Stored items:
==============================

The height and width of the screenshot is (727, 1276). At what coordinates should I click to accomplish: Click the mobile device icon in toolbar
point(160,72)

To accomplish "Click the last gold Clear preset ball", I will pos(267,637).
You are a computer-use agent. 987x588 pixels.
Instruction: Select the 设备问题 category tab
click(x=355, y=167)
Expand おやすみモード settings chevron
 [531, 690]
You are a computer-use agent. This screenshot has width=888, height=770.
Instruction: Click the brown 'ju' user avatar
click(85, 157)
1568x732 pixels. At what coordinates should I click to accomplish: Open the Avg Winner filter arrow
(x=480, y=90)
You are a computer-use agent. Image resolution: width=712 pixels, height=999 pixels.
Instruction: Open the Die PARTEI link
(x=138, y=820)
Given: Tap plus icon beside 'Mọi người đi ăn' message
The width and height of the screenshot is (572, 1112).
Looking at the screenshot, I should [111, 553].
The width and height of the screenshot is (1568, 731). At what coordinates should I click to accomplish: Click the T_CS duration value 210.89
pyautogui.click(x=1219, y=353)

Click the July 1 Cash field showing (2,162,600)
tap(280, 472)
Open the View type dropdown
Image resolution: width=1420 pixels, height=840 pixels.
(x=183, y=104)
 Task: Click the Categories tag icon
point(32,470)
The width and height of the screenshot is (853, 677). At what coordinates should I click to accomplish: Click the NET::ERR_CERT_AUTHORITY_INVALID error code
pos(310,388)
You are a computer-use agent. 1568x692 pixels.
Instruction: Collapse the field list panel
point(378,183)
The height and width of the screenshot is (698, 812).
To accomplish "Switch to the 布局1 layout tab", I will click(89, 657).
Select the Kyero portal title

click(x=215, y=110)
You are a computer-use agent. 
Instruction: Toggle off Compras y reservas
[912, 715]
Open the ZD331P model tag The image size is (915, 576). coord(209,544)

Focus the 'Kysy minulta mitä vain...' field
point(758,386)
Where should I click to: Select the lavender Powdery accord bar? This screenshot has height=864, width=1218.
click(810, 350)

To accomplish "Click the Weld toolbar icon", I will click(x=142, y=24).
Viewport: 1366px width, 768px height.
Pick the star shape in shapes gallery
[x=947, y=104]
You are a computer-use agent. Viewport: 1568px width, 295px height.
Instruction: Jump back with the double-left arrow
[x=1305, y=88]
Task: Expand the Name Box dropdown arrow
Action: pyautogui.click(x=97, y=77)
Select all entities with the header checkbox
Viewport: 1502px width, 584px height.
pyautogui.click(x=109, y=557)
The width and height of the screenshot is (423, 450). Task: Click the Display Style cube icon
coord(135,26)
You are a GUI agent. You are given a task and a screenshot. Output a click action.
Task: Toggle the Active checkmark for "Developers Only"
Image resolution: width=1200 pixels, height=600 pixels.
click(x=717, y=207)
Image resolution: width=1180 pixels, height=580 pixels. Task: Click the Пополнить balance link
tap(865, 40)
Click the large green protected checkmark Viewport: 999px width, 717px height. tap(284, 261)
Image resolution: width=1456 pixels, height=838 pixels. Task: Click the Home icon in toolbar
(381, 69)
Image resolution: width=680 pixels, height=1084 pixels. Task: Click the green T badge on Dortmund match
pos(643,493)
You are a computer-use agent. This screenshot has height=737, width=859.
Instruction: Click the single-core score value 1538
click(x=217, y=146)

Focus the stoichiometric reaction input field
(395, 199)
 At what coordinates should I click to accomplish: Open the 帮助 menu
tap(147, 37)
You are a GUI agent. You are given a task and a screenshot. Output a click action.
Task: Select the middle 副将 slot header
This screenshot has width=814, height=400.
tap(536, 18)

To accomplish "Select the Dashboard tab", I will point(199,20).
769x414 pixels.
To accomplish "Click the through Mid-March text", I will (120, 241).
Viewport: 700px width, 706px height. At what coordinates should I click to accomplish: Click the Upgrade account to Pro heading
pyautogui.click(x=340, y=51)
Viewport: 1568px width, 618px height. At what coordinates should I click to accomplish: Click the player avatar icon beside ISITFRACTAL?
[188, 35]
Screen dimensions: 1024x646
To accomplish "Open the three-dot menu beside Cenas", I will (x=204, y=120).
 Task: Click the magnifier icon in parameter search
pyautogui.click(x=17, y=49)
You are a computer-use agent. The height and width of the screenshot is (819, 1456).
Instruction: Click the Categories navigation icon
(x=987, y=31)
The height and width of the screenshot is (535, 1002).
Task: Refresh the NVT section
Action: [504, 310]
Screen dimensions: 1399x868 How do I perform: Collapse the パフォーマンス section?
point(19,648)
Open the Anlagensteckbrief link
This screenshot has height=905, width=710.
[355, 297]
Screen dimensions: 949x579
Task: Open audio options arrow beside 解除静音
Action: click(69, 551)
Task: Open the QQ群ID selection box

==============================

Give back every entry above, complete and exact.

__SOLUTION TO THE PROBLEM__.
The height and width of the screenshot is (727, 1276). At what coordinates should I click to accomplish: Click the mobile device icon in toolbar
point(160,72)

To accomplish "Click the last gold Clear preset ball", I will pos(267,637).
You are a computer-use agent. 987x588 pixels.
Instruction: Select the 设备问题 category tab
click(x=355, y=167)
Expand おやすみモード settings chevron
 [531, 690]
You are a computer-use agent. This screenshot has width=888, height=770.
Instruction: Click the brown 'ju' user avatar
click(85, 157)
1568x732 pixels. At what coordinates should I click to accomplish: Open the Avg Winner filter arrow
(x=480, y=90)
You are a computer-use agent. Image resolution: width=712 pixels, height=999 pixels.
Instruction: Open the Die PARTEI link
(x=138, y=820)
Given: Tap plus icon beside 'Mọi người đi ăn' message
The width and height of the screenshot is (572, 1112).
Looking at the screenshot, I should [111, 553].
The width and height of the screenshot is (1568, 731). At what coordinates should I click to accomplish: Click the T_CS duration value 210.89
pyautogui.click(x=1219, y=353)

Click the July 1 Cash field showing (2,162,600)
tap(280, 472)
Open the View type dropdown
Image resolution: width=1420 pixels, height=840 pixels.
(x=183, y=104)
 Task: Click the Categories tag icon
point(32,470)
The width and height of the screenshot is (853, 677). At what coordinates should I click to accomplish: Click the NET::ERR_CERT_AUTHORITY_INVALID error code
pos(310,388)
You are a computer-use agent. 1568x692 pixels.
Instruction: Collapse the field list panel
point(378,183)
The height and width of the screenshot is (698, 812).
To accomplish "Switch to the 布局1 layout tab", I will click(89, 657).
Select the Kyero portal title

click(x=215, y=110)
You are a computer-use agent. 
Instruction: Toggle off Compras y reservas
[912, 715]
Open the ZD331P model tag The image size is (915, 576). coord(209,544)

Focus the 'Kysy minulta mitä vain...' field
point(758,386)
Where should I click to: Select the lavender Powdery accord bar? This screenshot has height=864, width=1218.
click(810, 350)

To accomplish "Click the Weld toolbar icon", I will click(x=142, y=24).
Viewport: 1366px width, 768px height.
Pick the star shape in shapes gallery
[x=947, y=104]
You are a computer-use agent. Viewport: 1568px width, 295px height.
Instruction: Jump back with the double-left arrow
[x=1305, y=88]
Task: Expand the Name Box dropdown arrow
Action: pyautogui.click(x=97, y=77)
Select all entities with the header checkbox
Viewport: 1502px width, 584px height.
pyautogui.click(x=109, y=557)
The width and height of the screenshot is (423, 450). Task: Click the Display Style cube icon
coord(135,26)
You are a GUI agent. You are given a task and a screenshot. Output a click action.
Task: Toggle the Active checkmark for "Developers Only"
Image resolution: width=1200 pixels, height=600 pixels.
click(x=717, y=207)
Image resolution: width=1180 pixels, height=580 pixels. Task: Click the Пополнить balance link
tap(865, 40)
Click the large green protected checkmark Viewport: 999px width, 717px height. tap(284, 261)
Image resolution: width=1456 pixels, height=838 pixels. Task: Click the Home icon in toolbar
(381, 69)
Image resolution: width=680 pixels, height=1084 pixels. Task: Click the green T badge on Dortmund match
pos(643,493)
You are a computer-use agent. This screenshot has height=737, width=859.
Instruction: Click the single-core score value 1538
click(x=217, y=146)

Focus the stoichiometric reaction input field
(395, 199)
 At what coordinates should I click to accomplish: Open the 帮助 menu
tap(147, 37)
You are a GUI agent. You are given a task and a screenshot. Output a click action.
Task: Select the middle 副将 slot header
This screenshot has width=814, height=400.
tap(536, 18)

To accomplish "Select the Dashboard tab", I will point(199,20).
769x414 pixels.
To accomplish "Click the through Mid-March text", I will (120, 241).
Viewport: 700px width, 706px height. At what coordinates should I click to accomplish: Click the Upgrade account to Pro heading
pyautogui.click(x=340, y=51)
Viewport: 1568px width, 618px height. At what coordinates should I click to accomplish: Click the player avatar icon beside ISITFRACTAL?
[188, 35]
Screen dimensions: 1024x646
To accomplish "Open the three-dot menu beside Cenas", I will (x=204, y=120).
 Task: Click the magnifier icon in parameter search
pyautogui.click(x=17, y=49)
You are a computer-use agent. The height and width of the screenshot is (819, 1456).
Instruction: Click the Categories navigation icon
(x=987, y=31)
The height and width of the screenshot is (535, 1002).
Task: Refresh the NVT section
Action: [504, 310]
Screen dimensions: 1399x868 How do I perform: Collapse the パフォーマンス section?
point(19,648)
Open the Anlagensteckbrief link
This screenshot has height=905, width=710.
[355, 297]
Screen dimensions: 949x579
Task: Open audio options arrow beside 解除静音
Action: click(69, 551)
Task: Open the QQ群ID selection box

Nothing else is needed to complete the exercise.